Bolsa-Família e salário mínimo explicam expansão
A Datamétrica Consultoria prevê que até 2019 a economia do Nordeste crescerá mais que a do Brasil. Mas a região não será ainda capaz de rivalizar com a parte mais rica do País nem reduzirá significativamente o abismo do PIB per capita que separa Sudeste e Nordeste.
A explicação é que a expansão duradoura depende de aumento de produtividade, que ainda ocorre lentamente entre os nordestinos. Falta educação. “As desigualdades históricas diminuíram, mas pouco perto das necessidades”, atesta o economista Alexandre Rands Barros.
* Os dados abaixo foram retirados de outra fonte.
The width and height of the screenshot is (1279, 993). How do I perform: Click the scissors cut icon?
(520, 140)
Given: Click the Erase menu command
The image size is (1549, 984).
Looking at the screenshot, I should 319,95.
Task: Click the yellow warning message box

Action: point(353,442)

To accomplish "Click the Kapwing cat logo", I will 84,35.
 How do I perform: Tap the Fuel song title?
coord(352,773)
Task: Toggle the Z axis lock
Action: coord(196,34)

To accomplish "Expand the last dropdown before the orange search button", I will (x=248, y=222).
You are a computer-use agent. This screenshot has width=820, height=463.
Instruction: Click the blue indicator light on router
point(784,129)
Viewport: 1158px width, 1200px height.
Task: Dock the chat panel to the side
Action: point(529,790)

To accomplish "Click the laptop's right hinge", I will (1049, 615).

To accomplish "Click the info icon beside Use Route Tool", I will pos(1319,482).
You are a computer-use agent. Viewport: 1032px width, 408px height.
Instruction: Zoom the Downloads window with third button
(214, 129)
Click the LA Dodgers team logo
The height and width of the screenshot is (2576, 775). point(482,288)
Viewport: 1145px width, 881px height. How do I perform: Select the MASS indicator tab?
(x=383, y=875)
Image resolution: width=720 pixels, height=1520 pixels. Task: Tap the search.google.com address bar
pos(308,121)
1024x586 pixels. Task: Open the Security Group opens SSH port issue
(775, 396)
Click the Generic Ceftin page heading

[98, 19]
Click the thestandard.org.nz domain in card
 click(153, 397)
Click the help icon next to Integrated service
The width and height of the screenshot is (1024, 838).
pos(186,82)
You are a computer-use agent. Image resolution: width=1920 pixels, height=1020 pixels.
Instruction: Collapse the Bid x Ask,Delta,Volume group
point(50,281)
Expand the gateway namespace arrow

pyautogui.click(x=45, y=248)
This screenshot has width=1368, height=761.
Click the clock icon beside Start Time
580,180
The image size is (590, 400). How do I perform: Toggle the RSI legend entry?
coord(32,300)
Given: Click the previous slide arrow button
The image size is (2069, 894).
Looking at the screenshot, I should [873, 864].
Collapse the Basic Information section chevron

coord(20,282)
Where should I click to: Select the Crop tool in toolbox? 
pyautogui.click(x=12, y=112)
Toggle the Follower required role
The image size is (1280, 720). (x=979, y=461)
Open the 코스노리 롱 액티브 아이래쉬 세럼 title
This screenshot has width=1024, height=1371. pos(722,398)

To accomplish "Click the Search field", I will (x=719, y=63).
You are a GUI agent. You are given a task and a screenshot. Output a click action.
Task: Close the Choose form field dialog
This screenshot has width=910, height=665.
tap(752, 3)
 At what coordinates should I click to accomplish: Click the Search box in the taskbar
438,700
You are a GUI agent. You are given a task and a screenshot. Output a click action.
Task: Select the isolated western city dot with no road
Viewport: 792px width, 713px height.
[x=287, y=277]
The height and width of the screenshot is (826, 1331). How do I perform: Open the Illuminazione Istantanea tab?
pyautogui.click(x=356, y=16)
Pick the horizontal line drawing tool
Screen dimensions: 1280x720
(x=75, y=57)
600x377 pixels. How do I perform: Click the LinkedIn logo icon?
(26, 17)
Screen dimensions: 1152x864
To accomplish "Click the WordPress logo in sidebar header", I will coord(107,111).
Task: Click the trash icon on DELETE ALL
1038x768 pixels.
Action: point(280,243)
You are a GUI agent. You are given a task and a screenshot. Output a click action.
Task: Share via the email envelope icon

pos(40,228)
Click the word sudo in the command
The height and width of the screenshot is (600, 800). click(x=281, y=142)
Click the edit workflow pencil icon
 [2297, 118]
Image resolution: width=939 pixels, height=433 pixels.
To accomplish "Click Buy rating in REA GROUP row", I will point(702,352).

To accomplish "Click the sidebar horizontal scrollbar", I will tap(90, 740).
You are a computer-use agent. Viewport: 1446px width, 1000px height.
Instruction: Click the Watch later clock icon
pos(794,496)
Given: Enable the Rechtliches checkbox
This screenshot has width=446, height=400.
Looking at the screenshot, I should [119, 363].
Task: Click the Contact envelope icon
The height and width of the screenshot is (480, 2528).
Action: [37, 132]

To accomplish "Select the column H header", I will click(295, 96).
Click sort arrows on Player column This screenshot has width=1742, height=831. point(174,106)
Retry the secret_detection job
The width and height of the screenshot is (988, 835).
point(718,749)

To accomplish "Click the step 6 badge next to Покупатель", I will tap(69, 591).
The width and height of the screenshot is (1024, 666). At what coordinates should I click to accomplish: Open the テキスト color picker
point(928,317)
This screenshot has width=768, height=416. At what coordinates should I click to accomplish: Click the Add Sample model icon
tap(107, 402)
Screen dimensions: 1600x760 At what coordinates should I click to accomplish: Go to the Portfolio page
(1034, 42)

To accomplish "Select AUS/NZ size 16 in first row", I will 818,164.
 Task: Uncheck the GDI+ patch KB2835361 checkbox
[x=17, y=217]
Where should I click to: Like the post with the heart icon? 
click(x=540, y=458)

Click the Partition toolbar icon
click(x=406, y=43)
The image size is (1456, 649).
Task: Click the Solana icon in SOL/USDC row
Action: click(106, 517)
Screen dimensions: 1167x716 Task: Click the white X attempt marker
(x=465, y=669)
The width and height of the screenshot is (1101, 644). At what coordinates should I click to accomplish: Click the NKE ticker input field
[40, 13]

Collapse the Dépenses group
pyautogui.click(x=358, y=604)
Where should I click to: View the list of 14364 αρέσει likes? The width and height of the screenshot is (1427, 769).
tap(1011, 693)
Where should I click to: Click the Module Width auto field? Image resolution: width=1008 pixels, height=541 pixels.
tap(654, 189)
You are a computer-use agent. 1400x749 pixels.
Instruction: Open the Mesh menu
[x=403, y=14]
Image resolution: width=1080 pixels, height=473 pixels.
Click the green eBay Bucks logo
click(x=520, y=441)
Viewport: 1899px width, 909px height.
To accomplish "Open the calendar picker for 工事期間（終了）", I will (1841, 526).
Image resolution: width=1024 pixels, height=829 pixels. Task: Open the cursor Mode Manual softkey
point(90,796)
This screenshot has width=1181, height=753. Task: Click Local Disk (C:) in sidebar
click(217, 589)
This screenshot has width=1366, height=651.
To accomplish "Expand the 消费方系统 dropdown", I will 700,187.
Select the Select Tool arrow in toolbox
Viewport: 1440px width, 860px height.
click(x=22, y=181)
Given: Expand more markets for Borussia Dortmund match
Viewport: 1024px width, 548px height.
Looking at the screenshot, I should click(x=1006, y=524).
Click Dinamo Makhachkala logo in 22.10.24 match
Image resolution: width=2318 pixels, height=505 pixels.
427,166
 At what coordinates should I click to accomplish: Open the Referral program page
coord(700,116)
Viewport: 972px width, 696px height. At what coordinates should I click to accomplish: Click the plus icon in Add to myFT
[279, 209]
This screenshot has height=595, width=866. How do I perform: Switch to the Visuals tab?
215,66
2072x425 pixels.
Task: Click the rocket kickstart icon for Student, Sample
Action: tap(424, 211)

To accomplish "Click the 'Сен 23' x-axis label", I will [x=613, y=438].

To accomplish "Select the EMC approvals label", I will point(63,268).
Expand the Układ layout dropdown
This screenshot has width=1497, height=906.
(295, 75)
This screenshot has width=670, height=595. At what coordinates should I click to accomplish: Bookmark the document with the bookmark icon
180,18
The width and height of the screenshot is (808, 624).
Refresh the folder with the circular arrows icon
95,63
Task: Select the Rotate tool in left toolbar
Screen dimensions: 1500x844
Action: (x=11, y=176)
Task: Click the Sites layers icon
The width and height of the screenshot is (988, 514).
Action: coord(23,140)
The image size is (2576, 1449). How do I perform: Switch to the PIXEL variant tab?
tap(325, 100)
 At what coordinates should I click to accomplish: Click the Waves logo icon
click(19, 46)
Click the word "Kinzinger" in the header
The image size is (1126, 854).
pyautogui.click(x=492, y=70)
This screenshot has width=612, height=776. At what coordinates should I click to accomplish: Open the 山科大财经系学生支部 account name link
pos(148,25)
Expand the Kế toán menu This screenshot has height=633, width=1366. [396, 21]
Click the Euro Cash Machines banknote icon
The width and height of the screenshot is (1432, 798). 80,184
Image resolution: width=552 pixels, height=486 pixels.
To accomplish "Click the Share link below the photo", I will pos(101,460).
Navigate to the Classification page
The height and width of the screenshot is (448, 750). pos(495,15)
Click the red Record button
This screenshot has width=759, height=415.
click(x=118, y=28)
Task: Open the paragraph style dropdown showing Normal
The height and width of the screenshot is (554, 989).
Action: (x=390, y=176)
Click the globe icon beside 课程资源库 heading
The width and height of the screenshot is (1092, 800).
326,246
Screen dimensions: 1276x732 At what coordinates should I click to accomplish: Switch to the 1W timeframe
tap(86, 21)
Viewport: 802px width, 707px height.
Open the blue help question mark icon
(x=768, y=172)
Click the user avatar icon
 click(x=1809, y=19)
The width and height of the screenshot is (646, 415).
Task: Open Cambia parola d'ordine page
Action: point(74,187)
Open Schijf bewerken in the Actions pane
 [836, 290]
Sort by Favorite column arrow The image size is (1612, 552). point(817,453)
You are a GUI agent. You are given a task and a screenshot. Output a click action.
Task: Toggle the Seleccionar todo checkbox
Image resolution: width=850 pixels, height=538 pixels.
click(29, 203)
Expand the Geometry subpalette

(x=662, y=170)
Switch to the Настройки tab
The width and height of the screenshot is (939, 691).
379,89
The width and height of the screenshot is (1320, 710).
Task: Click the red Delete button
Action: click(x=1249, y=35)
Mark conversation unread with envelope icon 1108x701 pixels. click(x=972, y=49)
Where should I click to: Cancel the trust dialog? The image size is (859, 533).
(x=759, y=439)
O fenômeno Nordeste desta década pode ser explicado, segundo a consultoria, pela forte influência do salário mínimo e do Bolsa-Família. Metade dos nordestinos recebe menos de dois salários mínimos, enquanto isso ocorre para apenas um quarto da população do Sudeste. E, por estar entre os mais pobres, é a região com mais contemplados pelo programa de transferência de renda: 5.972.499 famílias. Simulações feitas pela consultoria indicam que, por enquanto, o efeito do Bolsa-Família vem superando os reajustes do mínimo.
Ambas as políticas, de acordo com a Datamétrica, permitem um crescimento transitório da região. Ou seja, o nordestino com mais dinheiro no bolso, movimenta a economia local, mas em algum momento a expansão se estabilizará. Isso não ocorreu até agora porque houve aumentos reais do mínimo e do Bolsa-Família, que não parou de incluir mais nordestinos. Durante a crise, o governo federal agregou 210 mil famílias e a expectativa é de expandir o cadastro da região em mais 400 mil até o fim do ano.
Na mesma rota do relatório Focus, do Banco Central, em que economistas têm revisto as previsões para cima do PIB brasileiro de 2009, a Datamétrica refez as suas para o Nordeste. Neste ano, o PIB da região deve atingir R$ 328 bilhões, com aumento de 0,99%.
O número contrasta com o bom desempenho do primeiro semestre, mas se justifica porque o terceiro trimestre de 2008 foi excepcional para todo o País. Na comparação, ele fará cair a média deste ano. Para 2010, a estimativa é que a economia nordestina cresça 4,05% ante 3,50% do Brasil, prevê a consultoria.
INVESTIMENTOS
Com a renda em alta e o mercado consumidor aquecido, as empresas que atuam no Nordeste continuaram investindo mais e demitindo menos. Na crise, ouviu-se pouco falar de cortes em massa ou férias coletivas, como ocorreu com grandes empresas do Sudeste. Pelo contrário, os ventos só traziam boas notícias. A Paraíba viu a arrecadação do ICMS subir 7,82% de janeiro a setembro de 2009. Há quatro anos, os paraibanos veem essa fonte de receita crescer em ritmo acelerado.
O comércio de Sergipe cresceu 12,2% até julho; e o do Piauí, 11,0%. Em 2008, o governo da Bahia gastou R$ 1,2 bilhão do orçamento estadual para investir em obras públicas.
Mesmo em Estados que foram golpeados pela crise, como o Rio Grande do Norte, a ordem é não parar as obras, uma forma de aquecer a economia. A governadora Wilma de Faria (PSB) sofreu com a queda de receitas dos royalties da exploração de gás (50%) e do Fundo de Participação dos Estados (15%), totalizando perdas de mais de R$ 400 milhões neste ano.
Mas o caixa do Estado preservou outros R$ 167 milhões, que permitirão manter os investimentos e tocar 200 obras de infraestrutura. Enquanto a arrecadação não aumenta e o déficit orçamentário se torna um risco crescente, os secretários receberam a missão de trabalhar mais gastando menos.